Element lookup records

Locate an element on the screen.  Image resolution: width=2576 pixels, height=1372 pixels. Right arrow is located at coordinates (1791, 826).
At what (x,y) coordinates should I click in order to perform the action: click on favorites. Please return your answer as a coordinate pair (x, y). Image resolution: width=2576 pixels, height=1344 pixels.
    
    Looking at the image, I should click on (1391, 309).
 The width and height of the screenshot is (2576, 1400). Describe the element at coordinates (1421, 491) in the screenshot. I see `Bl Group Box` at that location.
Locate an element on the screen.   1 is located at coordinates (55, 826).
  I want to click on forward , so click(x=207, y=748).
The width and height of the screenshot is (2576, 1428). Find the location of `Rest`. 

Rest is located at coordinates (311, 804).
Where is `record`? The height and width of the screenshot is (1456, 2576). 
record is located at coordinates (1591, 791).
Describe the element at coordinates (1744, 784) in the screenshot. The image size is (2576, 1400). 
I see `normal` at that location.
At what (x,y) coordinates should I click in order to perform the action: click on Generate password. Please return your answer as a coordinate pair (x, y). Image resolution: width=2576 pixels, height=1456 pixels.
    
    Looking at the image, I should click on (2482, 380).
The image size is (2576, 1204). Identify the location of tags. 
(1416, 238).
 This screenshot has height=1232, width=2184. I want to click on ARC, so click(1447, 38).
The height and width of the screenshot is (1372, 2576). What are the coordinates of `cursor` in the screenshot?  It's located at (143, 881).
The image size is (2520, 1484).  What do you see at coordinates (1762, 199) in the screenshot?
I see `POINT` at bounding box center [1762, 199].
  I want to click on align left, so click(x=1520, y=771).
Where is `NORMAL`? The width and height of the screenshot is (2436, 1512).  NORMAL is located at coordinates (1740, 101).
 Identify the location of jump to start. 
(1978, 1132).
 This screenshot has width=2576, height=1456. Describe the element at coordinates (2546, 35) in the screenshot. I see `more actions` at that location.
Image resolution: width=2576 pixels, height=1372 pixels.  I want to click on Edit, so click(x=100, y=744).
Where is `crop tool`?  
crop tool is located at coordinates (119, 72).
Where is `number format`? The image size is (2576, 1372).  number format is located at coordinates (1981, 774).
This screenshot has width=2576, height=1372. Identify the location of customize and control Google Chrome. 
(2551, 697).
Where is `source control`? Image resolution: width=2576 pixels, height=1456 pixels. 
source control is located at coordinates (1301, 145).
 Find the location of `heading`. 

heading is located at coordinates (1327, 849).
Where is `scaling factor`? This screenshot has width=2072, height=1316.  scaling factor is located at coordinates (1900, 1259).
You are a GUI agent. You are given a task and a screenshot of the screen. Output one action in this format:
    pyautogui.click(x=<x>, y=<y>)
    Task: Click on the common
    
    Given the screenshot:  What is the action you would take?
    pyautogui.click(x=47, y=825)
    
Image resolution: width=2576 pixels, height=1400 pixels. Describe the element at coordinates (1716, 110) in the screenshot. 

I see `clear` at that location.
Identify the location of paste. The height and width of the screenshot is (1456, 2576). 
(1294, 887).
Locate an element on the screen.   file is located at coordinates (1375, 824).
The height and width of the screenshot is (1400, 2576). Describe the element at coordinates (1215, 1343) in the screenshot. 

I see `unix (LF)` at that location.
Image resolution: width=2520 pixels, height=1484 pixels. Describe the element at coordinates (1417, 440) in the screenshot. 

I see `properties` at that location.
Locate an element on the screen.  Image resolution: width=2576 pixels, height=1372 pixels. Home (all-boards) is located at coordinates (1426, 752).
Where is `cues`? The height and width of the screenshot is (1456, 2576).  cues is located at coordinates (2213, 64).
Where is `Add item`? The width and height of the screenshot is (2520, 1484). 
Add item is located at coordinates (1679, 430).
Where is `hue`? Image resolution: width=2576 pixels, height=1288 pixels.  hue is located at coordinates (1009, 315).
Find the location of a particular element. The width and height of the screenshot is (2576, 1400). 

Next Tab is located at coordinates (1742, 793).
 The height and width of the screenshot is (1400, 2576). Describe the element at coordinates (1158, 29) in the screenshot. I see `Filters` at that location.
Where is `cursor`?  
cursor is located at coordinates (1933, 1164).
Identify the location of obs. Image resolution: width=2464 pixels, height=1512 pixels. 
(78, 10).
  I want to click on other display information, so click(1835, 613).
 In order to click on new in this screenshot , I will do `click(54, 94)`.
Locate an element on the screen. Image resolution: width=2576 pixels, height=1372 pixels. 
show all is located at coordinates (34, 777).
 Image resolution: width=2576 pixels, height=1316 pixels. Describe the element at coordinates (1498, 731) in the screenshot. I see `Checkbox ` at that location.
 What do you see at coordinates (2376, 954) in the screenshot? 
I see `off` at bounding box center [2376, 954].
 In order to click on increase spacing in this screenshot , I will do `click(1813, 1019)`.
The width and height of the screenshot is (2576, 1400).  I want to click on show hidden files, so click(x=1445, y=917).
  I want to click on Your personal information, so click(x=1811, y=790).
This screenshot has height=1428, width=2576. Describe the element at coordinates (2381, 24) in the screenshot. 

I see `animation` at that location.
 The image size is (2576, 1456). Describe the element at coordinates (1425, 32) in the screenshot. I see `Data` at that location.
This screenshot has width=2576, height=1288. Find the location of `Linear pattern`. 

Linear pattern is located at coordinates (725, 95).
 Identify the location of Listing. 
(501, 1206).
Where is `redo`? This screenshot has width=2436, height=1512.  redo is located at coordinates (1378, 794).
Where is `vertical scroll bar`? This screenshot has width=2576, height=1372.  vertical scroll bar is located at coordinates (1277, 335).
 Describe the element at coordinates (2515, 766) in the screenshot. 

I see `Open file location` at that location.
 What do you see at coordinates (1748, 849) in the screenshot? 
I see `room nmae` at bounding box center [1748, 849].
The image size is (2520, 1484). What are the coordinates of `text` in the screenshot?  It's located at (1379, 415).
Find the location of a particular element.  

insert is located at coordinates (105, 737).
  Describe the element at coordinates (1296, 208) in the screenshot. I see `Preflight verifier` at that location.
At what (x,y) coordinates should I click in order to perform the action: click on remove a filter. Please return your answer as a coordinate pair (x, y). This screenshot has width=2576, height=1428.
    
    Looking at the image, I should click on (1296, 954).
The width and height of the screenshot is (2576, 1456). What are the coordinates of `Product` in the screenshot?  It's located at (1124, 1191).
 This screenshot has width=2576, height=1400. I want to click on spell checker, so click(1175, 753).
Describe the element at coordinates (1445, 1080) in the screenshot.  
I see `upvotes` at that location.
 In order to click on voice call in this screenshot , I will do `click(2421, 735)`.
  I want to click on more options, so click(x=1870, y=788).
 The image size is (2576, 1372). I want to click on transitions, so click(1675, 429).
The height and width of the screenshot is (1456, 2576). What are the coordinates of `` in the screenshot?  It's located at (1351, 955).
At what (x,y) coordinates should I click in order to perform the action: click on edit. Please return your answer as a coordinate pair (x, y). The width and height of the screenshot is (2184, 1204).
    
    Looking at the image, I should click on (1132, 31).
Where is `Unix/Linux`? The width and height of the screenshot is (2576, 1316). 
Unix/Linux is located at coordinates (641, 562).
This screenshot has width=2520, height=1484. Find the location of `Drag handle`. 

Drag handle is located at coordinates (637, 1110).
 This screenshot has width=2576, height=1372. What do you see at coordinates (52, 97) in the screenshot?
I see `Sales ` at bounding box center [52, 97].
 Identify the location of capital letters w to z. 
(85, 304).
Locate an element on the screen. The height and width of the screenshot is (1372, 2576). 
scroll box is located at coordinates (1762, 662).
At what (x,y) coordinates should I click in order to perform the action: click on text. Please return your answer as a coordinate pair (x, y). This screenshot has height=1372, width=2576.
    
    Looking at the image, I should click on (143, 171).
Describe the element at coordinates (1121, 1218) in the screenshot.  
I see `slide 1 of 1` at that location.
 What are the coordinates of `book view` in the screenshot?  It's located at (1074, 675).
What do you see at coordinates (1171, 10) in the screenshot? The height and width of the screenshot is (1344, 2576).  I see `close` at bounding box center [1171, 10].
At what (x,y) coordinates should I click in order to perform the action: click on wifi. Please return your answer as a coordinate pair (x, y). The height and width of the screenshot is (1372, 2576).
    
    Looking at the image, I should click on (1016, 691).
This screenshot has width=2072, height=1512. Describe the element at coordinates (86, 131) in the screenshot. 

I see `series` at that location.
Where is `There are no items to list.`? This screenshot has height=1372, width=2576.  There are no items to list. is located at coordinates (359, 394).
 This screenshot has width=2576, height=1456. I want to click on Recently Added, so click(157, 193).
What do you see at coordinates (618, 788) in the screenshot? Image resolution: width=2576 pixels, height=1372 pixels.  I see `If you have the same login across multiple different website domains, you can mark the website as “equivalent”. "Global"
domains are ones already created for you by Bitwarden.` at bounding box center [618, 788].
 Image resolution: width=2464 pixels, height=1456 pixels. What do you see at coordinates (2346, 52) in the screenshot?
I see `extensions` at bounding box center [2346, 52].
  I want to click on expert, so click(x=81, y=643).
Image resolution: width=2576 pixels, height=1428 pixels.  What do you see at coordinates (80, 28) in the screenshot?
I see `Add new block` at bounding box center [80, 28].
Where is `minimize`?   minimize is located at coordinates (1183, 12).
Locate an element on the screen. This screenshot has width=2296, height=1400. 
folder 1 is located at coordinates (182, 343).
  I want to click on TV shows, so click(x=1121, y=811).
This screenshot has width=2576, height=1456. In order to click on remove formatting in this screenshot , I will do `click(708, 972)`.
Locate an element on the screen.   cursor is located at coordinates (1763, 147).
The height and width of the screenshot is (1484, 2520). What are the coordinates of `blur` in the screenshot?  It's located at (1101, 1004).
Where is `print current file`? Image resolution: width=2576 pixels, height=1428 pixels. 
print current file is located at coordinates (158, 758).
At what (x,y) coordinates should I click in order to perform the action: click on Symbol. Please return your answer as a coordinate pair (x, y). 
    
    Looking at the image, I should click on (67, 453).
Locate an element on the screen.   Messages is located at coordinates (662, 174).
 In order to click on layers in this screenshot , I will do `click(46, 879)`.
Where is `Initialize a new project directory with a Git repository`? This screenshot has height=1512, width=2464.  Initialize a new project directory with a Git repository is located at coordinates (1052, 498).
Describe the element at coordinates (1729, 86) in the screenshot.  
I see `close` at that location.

> THE REQUEST:
Swap "Describe" for "Identify" in the stretch of the listing from the line containing "y). This screenshot has height=1372, width=2576." through the line containing "This screenshot has width=2576, height=1456. I want". Give those lines again with nothing else changed.

> IN RESPONSE:
At what (x,y) coordinates should I click in order to perform the action: click on text. Please return your answer as a coordinate pair (x, y). This screenshot has height=1372, width=2576.
    
    Looking at the image, I should click on (143, 171).
Identify the element at coordinates (1121, 1218) in the screenshot.  
I see `slide 1 of 1` at that location.
 What are the coordinates of `book view` in the screenshot?  It's located at (1074, 675).
What do you see at coordinates (1171, 10) in the screenshot? The height and width of the screenshot is (1344, 2576).  I see `close` at bounding box center [1171, 10].
At what (x,y) coordinates should I click in order to perform the action: click on wifi. Please return your answer as a coordinate pair (x, y). The height and width of the screenshot is (1372, 2576).
    
    Looking at the image, I should click on (1016, 691).
This screenshot has width=2072, height=1512. Identify the element at coordinates (86, 131) in the screenshot. 

I see `series` at that location.
Where is `There are no items to list.`? This screenshot has height=1372, width=2576.  There are no items to list. is located at coordinates (359, 394).
 This screenshot has width=2576, height=1456. I want to click on Recently Added, so click(157, 193).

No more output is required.